The Office Ribbon. Look, if the Mac version of Office still gives me the menu, why can’t the lame Windows version?

Dialog boxes that assume you’ve read all the documentation (if any exists) and/or know the application like the back of your goddam hand.

(Attention signal: doink) I have to go to the what? The framistan panel? Wha where huh fuck? Oh, it’s this little bitty thing two screens back and three menus deep? Shit! Now I’ve lost all the data I typed in on whatever the fuck page I was before. Holy fucking shitcocks. Why can’t developers pull their heads out of their fucking assholes?

This was the core of my first thoughts when I first saw the thread title.

I should be able to use an app without ever having to touch the mouse using hot keys and tab. It’s especially annoying since I’m a programmer myself and know that most of the functionality for this is written into the language. Want a hot key? Put an & in front of the letter you want. &File is displayed as File and Alt-F pops it right up for you. No special coding required. Don’t make me slap you with a keyboard.

Which leads to the second half. Tab order. Hitting tab should take me to the next logical field. Not to the next field the programmer added to the form. Again, functionality provided by the platform. Just update the value in the ‘tab order’ property.

This may be a fault of the server rather than the program. Many menus are contextual and are built on the fly based on other information you’ve put in. If the server is overworked or just outdated. So while it could be poor coding, I’d be more likely to suspect the server or network.

I use this “feature” to my benefit. If a website won’t let me close the screen by clicking X, or gives me that nag screen, I’m not going back unless that’s the only way I can get a desperately needed liver transplant.

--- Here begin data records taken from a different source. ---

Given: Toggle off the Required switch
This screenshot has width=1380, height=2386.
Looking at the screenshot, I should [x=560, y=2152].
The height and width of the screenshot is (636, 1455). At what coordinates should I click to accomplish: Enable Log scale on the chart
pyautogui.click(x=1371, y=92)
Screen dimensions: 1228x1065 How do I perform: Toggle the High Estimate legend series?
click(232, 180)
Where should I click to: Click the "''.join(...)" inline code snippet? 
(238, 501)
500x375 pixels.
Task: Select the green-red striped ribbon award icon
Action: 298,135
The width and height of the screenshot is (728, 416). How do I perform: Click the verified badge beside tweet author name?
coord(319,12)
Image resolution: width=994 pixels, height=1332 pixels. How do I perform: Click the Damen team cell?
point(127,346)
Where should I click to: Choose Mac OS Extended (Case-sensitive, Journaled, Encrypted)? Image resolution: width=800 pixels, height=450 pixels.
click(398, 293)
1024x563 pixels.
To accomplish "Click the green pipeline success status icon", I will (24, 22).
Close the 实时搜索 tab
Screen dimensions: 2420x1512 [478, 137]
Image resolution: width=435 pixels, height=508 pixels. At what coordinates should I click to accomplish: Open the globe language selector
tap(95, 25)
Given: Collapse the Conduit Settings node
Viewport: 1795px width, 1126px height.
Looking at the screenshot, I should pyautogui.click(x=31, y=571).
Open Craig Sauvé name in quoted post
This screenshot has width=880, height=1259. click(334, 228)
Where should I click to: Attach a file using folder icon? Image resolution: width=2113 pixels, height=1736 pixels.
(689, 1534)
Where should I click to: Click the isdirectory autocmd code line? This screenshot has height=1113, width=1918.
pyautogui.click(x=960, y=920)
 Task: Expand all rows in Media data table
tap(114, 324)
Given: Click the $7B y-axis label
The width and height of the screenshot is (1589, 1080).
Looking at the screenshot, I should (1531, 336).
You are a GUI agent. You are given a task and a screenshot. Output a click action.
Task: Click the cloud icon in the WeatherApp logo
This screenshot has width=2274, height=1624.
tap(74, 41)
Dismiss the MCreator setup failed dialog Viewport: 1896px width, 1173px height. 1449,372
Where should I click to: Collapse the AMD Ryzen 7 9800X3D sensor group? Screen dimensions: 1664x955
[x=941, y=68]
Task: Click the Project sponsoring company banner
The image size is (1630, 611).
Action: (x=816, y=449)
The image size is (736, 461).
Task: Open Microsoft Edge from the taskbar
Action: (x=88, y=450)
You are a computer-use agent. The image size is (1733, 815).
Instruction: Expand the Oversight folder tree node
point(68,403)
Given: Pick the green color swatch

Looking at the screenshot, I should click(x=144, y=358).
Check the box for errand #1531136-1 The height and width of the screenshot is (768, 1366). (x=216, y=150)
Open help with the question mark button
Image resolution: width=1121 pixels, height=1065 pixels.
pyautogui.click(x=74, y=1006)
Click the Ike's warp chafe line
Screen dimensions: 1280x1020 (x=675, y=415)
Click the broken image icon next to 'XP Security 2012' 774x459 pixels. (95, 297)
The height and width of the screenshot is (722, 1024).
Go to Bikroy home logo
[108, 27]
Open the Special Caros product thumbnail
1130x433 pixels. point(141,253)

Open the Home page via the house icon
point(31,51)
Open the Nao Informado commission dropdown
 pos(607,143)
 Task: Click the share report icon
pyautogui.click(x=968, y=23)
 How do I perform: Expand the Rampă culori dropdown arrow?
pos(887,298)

This unfortunately only works if the list doesn’t include territories or other geographical oddities. I know I just have to hit MMMMM to get to MN on a 50-state list, but sometimes they throw in the Marshall Islands and it screws me all up.

Yeah, or when it all goes into a single field and they make you put in whichever punctuation they think is pretty (555-555-5555, 555.555.5555, etc.). I almost always enter numbers using the keypad and I don’t have the operands down 100% and it pisses me off to have to think about it. Why can’t I just put in the numbers and the software puts in the punctuation? Same with date fields. Don’t make me pick it from a tiny little calendar or type in the slashes or hyphens; just let me put in the digits and you format it to your liking.

Oh yeah, and fields that are case-specific but do not tell you they’re case-specific make me want to fill them all with cuss words.

Depends on the trackpad driver in Windows. Some allow more control and tweaking than others.

Oh the ribbon. I’ve been using Office 2007 for nearly three years now and I still hate the bloody ribbon. I don’t need a great thick swathe of the screen stolen by a bunch of patronising touchy-feely icons (sure, I know you can show and hide it at will, but that’s then additional clicking).
I also find the grouping of the functions arbitrary and infuriating. For example: Powerpoint - want to insert a new slide? - it’ll be somewhere in the INSERT tab, right? No. It’s bloody not.

Every laptop I’ve used I’ve been able to turn all of that off…though to be fair, I’m mostly referring to “tap to click” (oh,how I hate ‘tap to click.’)

The only laptop I’ve used recently and frequently enough, that’s also new enough to have ‘2-finger scrolling’, or a scroll bar on the side, is my personal one. And I know it’s touchpad drivers allow any and all features to be turned off, or have the sensitivity changed, etc…

My software peeve is related to my phone. I have an Android phone, and i really, really hate lazy ports of iOS programs. The biggest offender is Popcap. All of their games run like shit on ALL Android phones, are MASSIVE in size to what they need to be, and all because they did a shitty port of the iOS versions rather than start from scratch, or at least closer to scratch.

Another big clue that it’s a shitty port is if the ‘menu’ button on the phone does nothing. Since iOS programs only need to recognize a few buttons (volume up/down and home,) they have all the menu buttons on screen…ok, that’s fine, I don’t mind if it’s on screen, but I’m used to hitting the menu button on the phone itself, so is it so hard to add one freakin’ line of code that has that button do the same thing on the on-screen menu?